A superb analysis of the long history of Judeo-Christian racial and racist interpretations of Genesis 9-11. Haynes focuses primarily on racist interpretations for the justification of slavery in antebellum America, but he goes beyond that with chapters dealing with the introduction of Higher Criticism as well as modern scholastic interpretations of the passage.
Haynes thoroughly analyzes the history of Judeo-Chrisitian interpretation of Genesis 9-11 as pro-slavery text. With chapters on biblical exegesis, cultural analysis of the American South, and important, representative figures like Palmer, Haynes covers a lot of ground in a fairly short book. My primary critique has less to do with Haynes and more to do with what seems like straightforward motivated readings on the Bible. I would have liked to see more detail on how the various Jewish and Christian legends become canonical in their own way.
The author does a reasonably good job showing that the story of Noah's curse was popular in antebellum America partly because it resonated with the Southern honor culture.
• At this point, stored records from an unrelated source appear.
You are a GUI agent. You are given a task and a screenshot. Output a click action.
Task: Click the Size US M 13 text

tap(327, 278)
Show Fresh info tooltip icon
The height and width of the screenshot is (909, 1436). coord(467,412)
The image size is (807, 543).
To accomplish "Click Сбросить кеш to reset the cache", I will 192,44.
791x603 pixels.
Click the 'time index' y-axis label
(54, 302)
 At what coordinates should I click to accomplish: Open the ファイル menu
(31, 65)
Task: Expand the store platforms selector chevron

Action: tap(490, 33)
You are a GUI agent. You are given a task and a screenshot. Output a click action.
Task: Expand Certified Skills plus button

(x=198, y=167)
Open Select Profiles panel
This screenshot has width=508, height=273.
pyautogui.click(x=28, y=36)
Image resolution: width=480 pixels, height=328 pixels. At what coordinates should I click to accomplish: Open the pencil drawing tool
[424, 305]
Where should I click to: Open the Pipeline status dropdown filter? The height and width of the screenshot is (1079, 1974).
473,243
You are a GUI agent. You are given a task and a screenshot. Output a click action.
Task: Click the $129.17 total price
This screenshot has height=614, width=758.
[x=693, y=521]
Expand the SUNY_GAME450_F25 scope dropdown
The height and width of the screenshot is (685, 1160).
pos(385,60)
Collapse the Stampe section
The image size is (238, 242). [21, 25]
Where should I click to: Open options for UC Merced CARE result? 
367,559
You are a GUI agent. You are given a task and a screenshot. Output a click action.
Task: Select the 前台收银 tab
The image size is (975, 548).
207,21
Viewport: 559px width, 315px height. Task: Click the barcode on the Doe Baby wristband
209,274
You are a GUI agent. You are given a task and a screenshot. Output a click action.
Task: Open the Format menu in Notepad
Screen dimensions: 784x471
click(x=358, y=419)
I was also quite happy with his inclusion of the Nimrod legend in his history. I wasn't aware of how closely the Ham and Nimrod stories were linked in Southern defenses of slavery. For the most part, however, the author's analysis isn't particularly deep, insightful, or inclusive of non-obvious primary sources. I was especially disappointed by his failure to discuss how proslavery Bible readers rationalized applying Noah's curse to all Hamites when Genesis clearly applies it only to descendants of Canaan.